Arise and Rebuild Series
The Book of Nehemiah
“Rebuilding Must Address Internal Problems”
As we have journeyed through the book of Nehemiah, we first saw Nehemiah’s response to the dreadful news that the remnant that had return from exile to Jerusalem under the edict of Cyrus the king of Persia were living in terrible conditions. Even though the Temple had been rebuilt, the walls and city gates were still in ruins. Nehemiah had risen to the prestigious position of cupbearer of king Artaxerxes, but Nehemiah knew that God had called him to serve the King of kings.
Rebuilding the city of Jerusalem was essential to the coming of the Messiah, our Lord Jesus Christ, so Nehemiah was ready to respond to the call of God upon his life. In chapter two Nehemiah received the king’s blessing and permission to return to Jerusalem and to lead God’s people in rebuilding the wall and the city gates. Chapter three gives us detailed information of how the people came together as one man under Nehemiah’s leadership and how the people were enabled by God’s grace and strength to rebuild the wall to half of its height in just a few months.

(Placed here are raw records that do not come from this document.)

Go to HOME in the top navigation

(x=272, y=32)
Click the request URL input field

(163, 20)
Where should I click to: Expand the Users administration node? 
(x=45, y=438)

So, we see the first three chapters of Nehemiah are filled with encouragement and enthusiasm as the people put their hands to this good work (2.18a) and had a mind to work (4.6). But the next three chapters, chapters four through six, details the opposition Nehemiah encountered while building the wall and how he approached the opposition. We were first introduced to two fellow Jews, Sanballat and Tobiah, who were very displeased that someone would come to seek the welfare of the sons of Israel. (2.10) These men verbally ridiculed the people for their efforts. (4.1-3) Both Sanballat and Tobiah came from a priestly pedigree, and you would have thought that they would have supported Nehemiah’s efforts, but they did not.

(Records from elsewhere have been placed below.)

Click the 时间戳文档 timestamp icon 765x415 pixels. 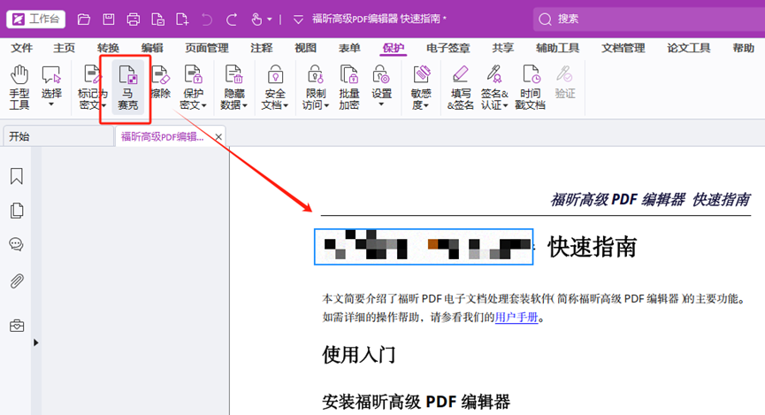[x=531, y=87]
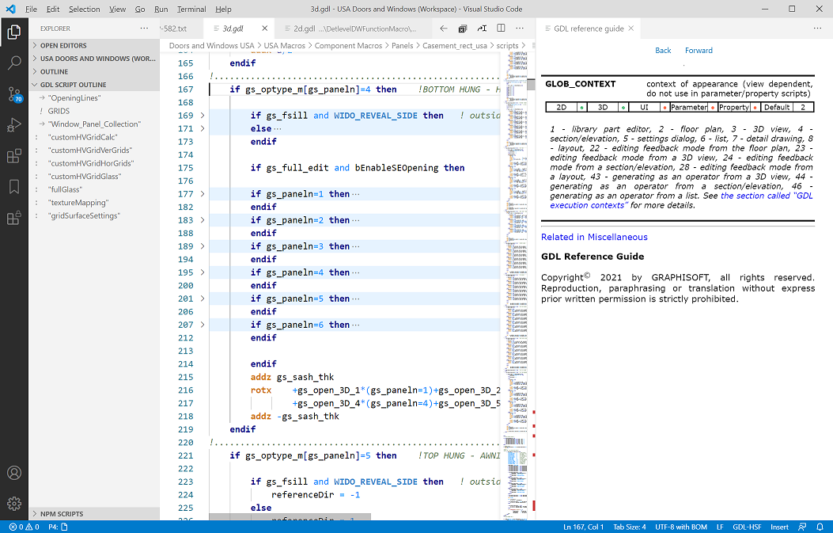Open the Accounts icon in the activity bar

coord(13,473)
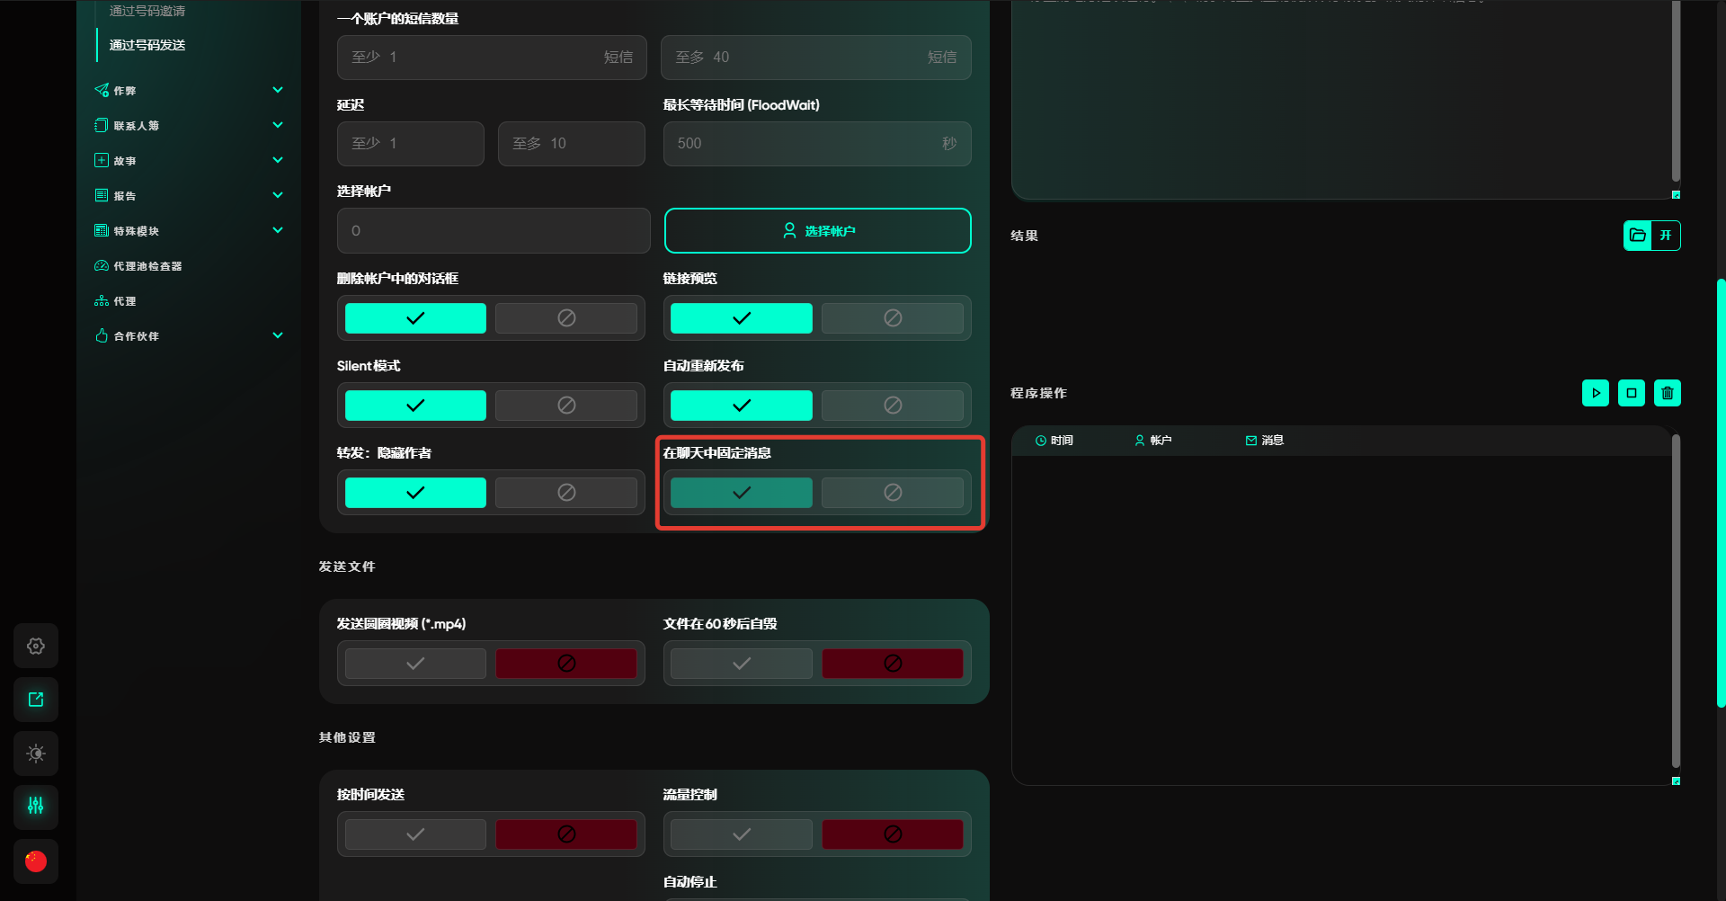Expand the 作弊 sidebar section

(x=189, y=91)

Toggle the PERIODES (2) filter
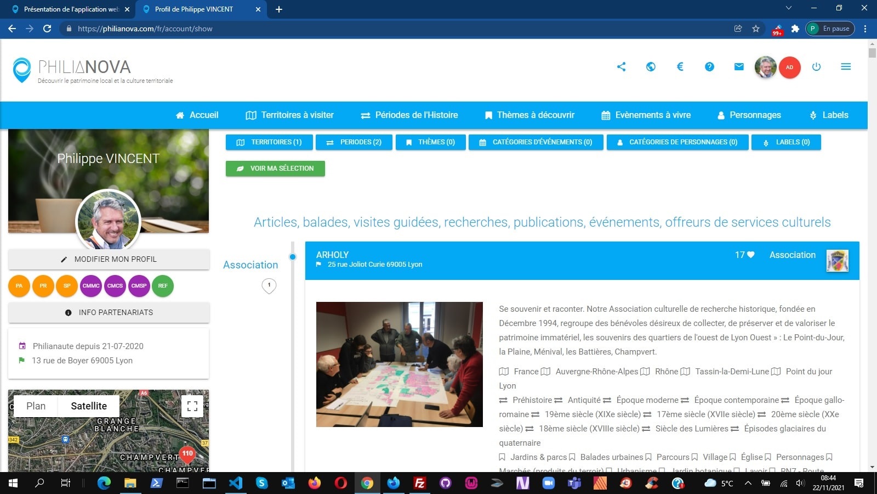point(354,142)

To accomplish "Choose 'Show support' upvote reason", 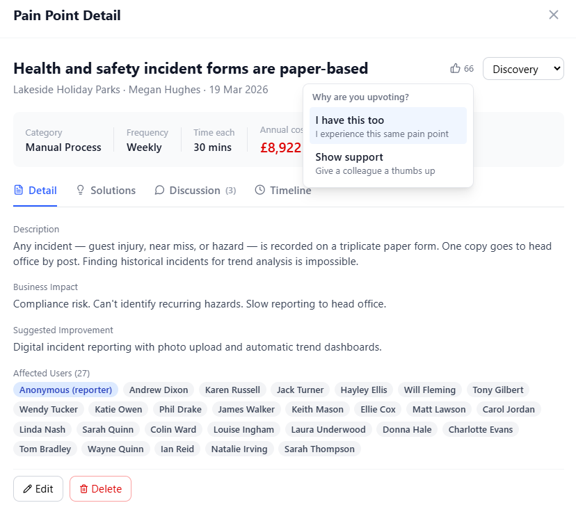I will pyautogui.click(x=388, y=163).
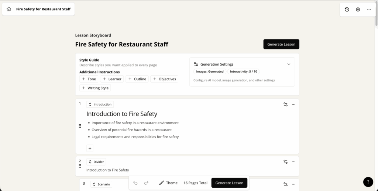Open top-right three-dot more menu

[369, 10]
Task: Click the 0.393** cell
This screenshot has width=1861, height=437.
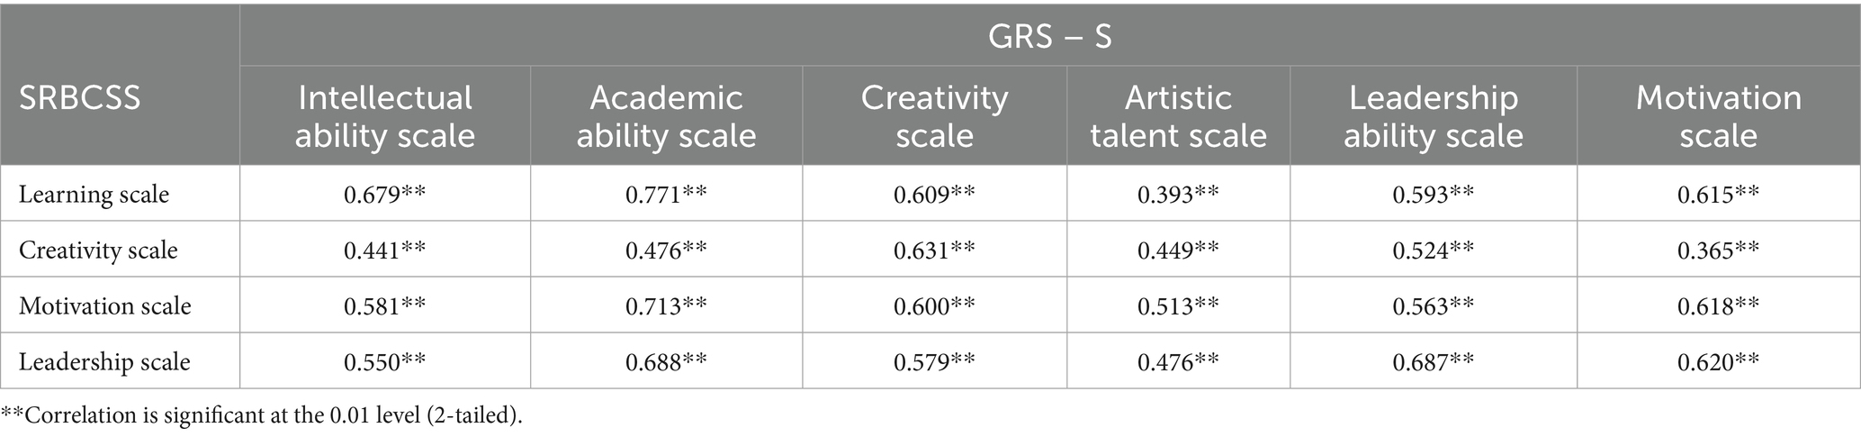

Even though the overwhelming majority of the people supported Nehemiah and personally participated in the rebuilding project, Sanballat and Tobiah acted more like outsiders and enemies to God’s people. But their ridicule, mocking, and slanderous smear didn’t stop the people from doing God’s work, so Samballat and Tobiah gathered an audience of Arabs, Ammonites, and Ashdodites and together they threatened the people with physical attacks and possible harm. Nehemiah called the people to pray to God for courage, formed a neighborhood watch program to keep watch day and night, and encouraged the people kept on building. The Lord frustrated Sanballat and Tobiah’s plan to stop the progress of the rebuilding project and the people continued building the wall and the city gates.
Problems from Within
As soon as it seemed that the external opposition of Sanballat and Tobiah was over a new form of opposition emerged but this time the opposition came from within the community of God’s people. Allow me to explain. Originally the Jews who had returned from Babylon were financially well-off. The book of Ezra tells us that it wasn’t just their personal wealth that the returning remnant brought back to Jerusalem, but all their neighbors assisted them with articles of silver and gold, with goods and livestock, and with valuable gifts, in addition to all the freewill offerings. (Ez.1.6)

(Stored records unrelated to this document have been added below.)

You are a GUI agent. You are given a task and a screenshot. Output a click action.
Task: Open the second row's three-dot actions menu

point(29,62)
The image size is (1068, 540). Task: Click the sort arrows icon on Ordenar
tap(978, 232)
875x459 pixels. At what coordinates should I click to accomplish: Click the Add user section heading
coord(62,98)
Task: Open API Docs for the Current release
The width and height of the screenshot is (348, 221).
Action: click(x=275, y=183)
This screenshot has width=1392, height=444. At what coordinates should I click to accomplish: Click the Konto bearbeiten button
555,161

Once the returning remnant arrived in Jerusalem, they were either wealthy enough or had prospered enough to panel the homes, a luxury at that time reserved for kings. (Hag.1.4) Thirteen years before Nehemiah’s arrival, a second group of exiles returned with Ezra, and these brought additional “silver and gold” and “freewill offerings” from those remaining in exile. (Ez.7.16) Additional gifts from the remaining exiles arrived on a regular basis to Jerusalem to provide ongoing assistance to the remnant. (Zech.6.10)
So, the question must be asked, why are there so many poor people in Nehemiah chapter five? Well, the text tells us two the reasons. First, verse three mentions a famine. Others were saying, “We are mortgaging our fields, our vineyards and our homes to get grain during the famine.” (5.3)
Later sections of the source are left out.